The other day in my Latin American Cultures, Environment and Development class, we participated in a story-telling activity with the guide of a representative from Pachaysana, an NGO working out of Ecuador. We did a series of slightly awkward activities that included making human sculptures and moving around the room as prompted by his direction, activities that they use in their workshops with indigenous communities in the Ecuadorean Amazon. These activities are supposed to elicit a breakdown of differences, increase comfort with others, and explore telling a story with more than words. The importance of story, be it physical or verbal, works as the key in this brand of development work: telling a personal story and listening to someone else’s, recognizing oneself in another, creating connections.

This emphasis on the importance of story-telling (and listening) particularly resonated after last week, when I was called back to Erie, Pennsylvania, a mid-sized industrial town on the shores of Lake Erie, emblematic of the boom and bust manufacturing of the Midwest. While a little grey, broken-down, and shabby around the edges, Erie has been the town I’ve gone back to at least twice a year for as long as I can remember, a town I’ll tell my grandchildren about.

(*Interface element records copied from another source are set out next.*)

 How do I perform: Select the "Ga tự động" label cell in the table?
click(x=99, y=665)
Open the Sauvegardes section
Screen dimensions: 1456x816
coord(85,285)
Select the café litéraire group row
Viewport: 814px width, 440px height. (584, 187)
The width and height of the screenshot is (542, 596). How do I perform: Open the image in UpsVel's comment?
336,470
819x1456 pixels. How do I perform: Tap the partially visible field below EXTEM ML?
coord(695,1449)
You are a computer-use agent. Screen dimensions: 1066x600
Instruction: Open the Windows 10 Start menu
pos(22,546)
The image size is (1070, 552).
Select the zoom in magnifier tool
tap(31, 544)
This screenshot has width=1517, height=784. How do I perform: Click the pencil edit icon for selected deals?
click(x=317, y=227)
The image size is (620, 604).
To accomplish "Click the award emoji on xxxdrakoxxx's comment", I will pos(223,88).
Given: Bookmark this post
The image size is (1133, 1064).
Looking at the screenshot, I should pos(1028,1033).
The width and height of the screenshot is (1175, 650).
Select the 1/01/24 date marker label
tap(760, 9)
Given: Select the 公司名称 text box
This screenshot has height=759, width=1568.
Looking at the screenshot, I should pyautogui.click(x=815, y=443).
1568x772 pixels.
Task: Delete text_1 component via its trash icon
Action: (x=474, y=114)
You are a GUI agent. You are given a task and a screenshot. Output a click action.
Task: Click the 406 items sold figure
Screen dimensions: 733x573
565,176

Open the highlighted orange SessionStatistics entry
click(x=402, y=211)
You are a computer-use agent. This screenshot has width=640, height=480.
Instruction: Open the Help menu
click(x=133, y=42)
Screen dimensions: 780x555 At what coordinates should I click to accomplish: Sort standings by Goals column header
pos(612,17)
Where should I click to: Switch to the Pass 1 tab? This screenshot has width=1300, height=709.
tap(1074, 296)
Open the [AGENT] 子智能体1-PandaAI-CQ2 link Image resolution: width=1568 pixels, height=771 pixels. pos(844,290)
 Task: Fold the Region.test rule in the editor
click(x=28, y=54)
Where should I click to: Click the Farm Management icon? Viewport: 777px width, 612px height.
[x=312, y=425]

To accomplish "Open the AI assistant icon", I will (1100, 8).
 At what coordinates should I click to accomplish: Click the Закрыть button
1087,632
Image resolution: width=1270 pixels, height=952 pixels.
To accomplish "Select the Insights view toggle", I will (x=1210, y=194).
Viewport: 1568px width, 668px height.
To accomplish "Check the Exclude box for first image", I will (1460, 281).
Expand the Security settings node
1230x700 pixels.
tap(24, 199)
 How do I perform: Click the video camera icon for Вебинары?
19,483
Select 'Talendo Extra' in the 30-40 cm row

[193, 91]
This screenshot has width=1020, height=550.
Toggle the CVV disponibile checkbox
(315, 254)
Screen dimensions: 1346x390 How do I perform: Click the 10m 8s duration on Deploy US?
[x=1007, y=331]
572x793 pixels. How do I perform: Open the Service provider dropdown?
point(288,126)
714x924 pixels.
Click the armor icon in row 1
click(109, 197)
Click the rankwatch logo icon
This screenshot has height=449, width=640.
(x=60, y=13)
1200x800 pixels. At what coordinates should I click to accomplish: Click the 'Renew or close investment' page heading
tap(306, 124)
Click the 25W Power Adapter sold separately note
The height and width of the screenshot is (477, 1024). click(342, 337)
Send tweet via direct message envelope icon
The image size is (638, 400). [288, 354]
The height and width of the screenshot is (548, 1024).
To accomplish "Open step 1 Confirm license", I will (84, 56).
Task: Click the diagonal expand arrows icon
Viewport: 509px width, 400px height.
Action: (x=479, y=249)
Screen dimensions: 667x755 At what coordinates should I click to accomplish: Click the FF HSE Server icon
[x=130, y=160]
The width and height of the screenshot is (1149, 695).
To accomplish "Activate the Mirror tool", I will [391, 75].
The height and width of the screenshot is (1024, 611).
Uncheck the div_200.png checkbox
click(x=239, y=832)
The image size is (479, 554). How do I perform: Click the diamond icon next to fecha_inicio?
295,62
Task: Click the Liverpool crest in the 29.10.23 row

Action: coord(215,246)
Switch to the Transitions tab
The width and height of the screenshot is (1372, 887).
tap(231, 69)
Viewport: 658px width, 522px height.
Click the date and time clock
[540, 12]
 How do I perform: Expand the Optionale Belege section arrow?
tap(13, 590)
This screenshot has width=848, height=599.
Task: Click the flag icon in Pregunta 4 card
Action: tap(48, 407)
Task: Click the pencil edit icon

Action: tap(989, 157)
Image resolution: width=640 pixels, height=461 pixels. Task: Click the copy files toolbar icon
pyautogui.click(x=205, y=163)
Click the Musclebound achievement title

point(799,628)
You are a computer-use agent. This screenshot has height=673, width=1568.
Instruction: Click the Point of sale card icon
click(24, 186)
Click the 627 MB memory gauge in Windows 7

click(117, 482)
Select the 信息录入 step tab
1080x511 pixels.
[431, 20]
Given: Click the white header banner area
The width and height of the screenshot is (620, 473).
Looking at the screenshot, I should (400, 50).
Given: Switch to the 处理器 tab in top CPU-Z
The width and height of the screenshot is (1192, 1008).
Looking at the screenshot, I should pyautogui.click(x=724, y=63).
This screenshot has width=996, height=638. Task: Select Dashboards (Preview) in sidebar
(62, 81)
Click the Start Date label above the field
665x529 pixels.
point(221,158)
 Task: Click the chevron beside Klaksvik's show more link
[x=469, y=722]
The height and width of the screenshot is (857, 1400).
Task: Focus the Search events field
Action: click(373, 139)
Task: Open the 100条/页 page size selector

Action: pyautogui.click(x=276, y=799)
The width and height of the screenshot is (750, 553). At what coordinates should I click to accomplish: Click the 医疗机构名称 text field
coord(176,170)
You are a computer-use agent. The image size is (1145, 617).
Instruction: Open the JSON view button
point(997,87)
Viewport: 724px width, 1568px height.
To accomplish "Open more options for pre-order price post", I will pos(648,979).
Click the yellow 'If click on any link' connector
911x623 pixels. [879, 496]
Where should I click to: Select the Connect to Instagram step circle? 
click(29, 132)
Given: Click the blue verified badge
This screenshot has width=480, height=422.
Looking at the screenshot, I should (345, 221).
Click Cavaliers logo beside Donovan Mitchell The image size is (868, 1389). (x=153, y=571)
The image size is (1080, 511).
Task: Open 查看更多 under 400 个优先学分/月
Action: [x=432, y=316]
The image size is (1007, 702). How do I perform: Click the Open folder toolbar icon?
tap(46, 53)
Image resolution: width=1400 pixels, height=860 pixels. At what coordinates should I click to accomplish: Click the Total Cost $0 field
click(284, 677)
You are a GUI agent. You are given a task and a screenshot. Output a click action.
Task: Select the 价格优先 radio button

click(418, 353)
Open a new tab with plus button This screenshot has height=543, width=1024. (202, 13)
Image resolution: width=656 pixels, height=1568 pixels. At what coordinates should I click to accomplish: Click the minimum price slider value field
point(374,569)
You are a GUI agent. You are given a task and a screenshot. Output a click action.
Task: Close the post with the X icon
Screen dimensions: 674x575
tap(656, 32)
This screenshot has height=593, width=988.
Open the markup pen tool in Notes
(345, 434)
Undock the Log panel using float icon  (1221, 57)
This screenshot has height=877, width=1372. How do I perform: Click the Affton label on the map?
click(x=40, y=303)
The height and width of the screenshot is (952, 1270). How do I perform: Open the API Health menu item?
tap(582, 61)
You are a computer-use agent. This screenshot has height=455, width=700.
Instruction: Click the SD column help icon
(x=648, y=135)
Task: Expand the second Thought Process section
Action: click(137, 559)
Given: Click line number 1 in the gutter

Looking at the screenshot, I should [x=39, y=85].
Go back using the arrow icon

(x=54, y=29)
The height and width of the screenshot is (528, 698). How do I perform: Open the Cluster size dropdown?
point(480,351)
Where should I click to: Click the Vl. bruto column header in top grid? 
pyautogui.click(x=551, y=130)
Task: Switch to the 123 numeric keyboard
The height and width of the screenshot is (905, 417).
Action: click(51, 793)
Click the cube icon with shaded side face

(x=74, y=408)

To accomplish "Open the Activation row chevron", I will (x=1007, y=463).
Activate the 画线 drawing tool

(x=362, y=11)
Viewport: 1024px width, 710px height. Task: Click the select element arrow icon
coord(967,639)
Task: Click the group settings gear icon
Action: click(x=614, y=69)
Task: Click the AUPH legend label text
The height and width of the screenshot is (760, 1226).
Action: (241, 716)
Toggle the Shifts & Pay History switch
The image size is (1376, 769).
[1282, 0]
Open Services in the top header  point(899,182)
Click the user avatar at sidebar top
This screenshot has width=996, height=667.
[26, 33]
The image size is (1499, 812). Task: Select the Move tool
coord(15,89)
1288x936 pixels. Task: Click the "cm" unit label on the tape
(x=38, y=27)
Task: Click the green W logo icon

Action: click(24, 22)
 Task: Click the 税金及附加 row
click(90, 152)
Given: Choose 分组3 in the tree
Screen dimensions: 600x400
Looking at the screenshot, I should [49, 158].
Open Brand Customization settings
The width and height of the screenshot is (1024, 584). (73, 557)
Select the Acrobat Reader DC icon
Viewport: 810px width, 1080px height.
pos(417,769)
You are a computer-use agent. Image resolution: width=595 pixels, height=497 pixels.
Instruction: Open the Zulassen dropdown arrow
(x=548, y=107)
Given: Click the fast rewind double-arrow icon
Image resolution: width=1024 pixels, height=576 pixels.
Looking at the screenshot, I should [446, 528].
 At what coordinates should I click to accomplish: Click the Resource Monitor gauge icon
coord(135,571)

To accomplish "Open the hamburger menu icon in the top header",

At ninety-nine years old my grandmother, the matriarch of a family that includes eight children (my aunts and uncles), twenty or so grandchildren, and at least ten great-grandchildren (not to mention hundreds of extended family), had passed away peacefully in her home of almost a century.

As goodbyes (and funerals) often prompt, I began to reflect on my life, my family, stories, and most of all, my grandmother and the place she loved more than anywhere else – 919 West 25th St.

As a woman who had lived through her share of hardship, poverty, and (the) depression, grandma’s home was her sanctuary and the place where people near and far came to be greeted by a “Hi, doll”, a slice of pie, a listening ear, and an eager storyteller. Decorated with shamrocks, grandmother-knows-best type knickknacks, and pictures of JFK and Jesus, Marge’s house physically represented our Irish-Catholic roots.
While my grandmother was utterly devoted to the house itself — despite its need of multiple repairs and position in an increasingly deteriorating neighborhood — it was a site where family could gather, stories were recounted, and a familial lore developed. My grandmother lived for the stories that filled this home – the gossip about distant cousins, as told by a niece or nephew stopping by; watching realtors trying to sell the house across the street; or hearing about Elvis’s latest gig (she actually lived next door to Erie’s best Elvis impersonator).

This need to tell, listen, and know stories expanded beyond 919 through the value these stories held for our grandmother and how this was demonstrated and taught to us – Marge’s offspring. And in general, isn’t that why we’re all doing this? And by this I mean researching in the humanities or social sciences, thinking about language and literature, and teaching. Like Pachaysana’s work in Ecuador, the need to have a story and to know another’s in many ways defines us as human and works to break down differences. In one way or another, we’re all seeking out a story that we can connect to and that as small or unimportant as it may seem, matters — whether it’s from across continents or the street.

The banner image for this post shows my grandmother, at 98 years old, in front of 919.